FIDMarseille
- Location: Marseille, France
- Established: 1989
- Language: International
- Website: https://fidmarseille.org/en/

= FIDMarseille =

Annual film festival held in Marseille

FIDMarseille (Festival international de cinéma de Marseille) is an international film festival held annually in Marseille, France.

== History ==
The festival began in 1989 and was previously known as the Marseille Festival of Documentary Film.

== Program ==
In a typical year, the festival shows more than 50 narrative and documentary films and welcomes over 20,000 spectators.

The Festival has in recent years screened world premieres from notable filmmakers such as Lav Diaz, Mathieu Amalric, Angela Schanelec, Ben Rivers, and Albert Serra.
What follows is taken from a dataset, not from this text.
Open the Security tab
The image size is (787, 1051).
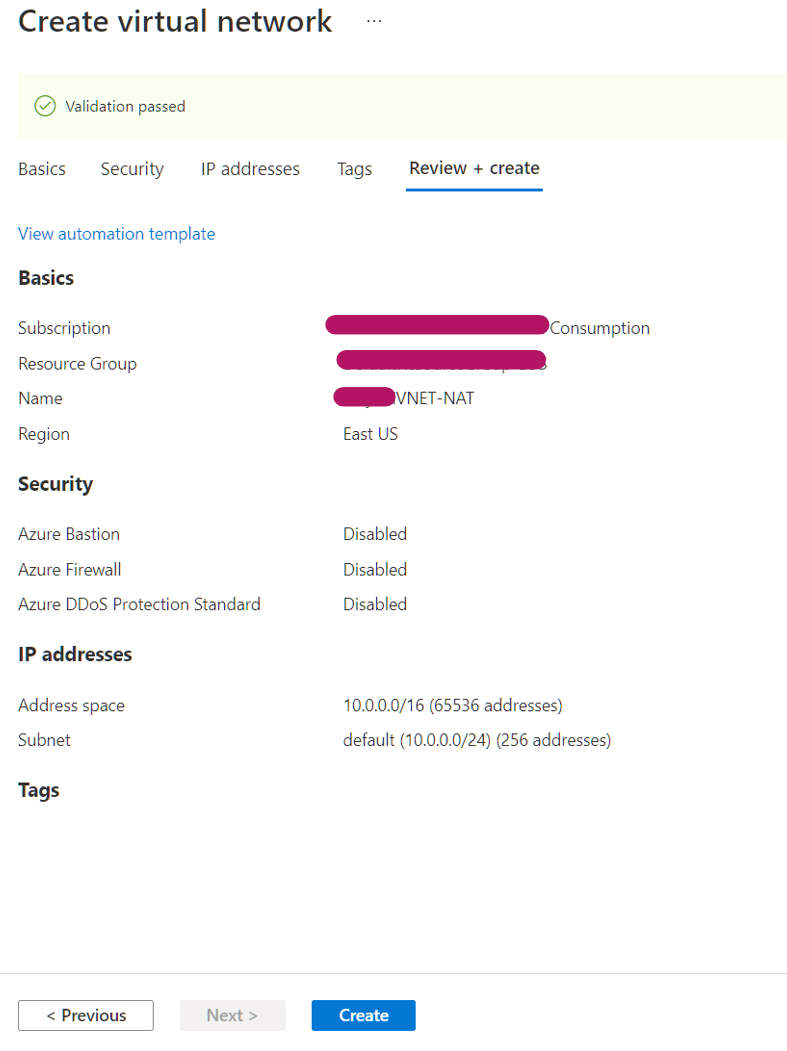(132, 169)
=== Sections and Awards ===
The festival sections and awards are each divided into competitive and non-competitive categories as the following

| Section | Awards | Notes | Ref. |
|---|---|---|---|
| International Competition | Grand Prix, Georges De Beauregard International Award, and Special Mention | International feature-length films. Most are presented as a world or international premiere. |  |
| French Competition | Grand Prix and Georges De Beauregard National Award | French feature-length films. Most are presented as a world premiere. |  |
| First Film Competition | First Film Award, and Special Mention, | International feature-length debut films. Most are presented as a world or international premiere. |  |
| Flash Competition | Flash Competition Award, and Alice Guy Award | Short films. Most are presented as a world or international premiere. |  |
| Ciné+ Competition |  |  |  |

=== Special awards ===
Special Awards apply to films across sections.

- CNAP Award
- Renaud Victor Award
- École de la 2e Chance Award
- European Highschool Award / Vacances Blues Fondation
- Audience Award

== FIDLab ==
FIDLab is a co-production forum where selected films in different stages of production can find further partnerships. The program often consists of around 15 film projects from all over the world.

In 2025, in its 17th edition, they received 417 applications and selected 11 to be presented in Marseille during the festival.

== Reputation ==
FIDMarseille is known for its documentary selections and avant-garde narrative features.

== Organization ==
FIDMarseille is part of the Doc Alliance—a creative partnership between several European film festivals.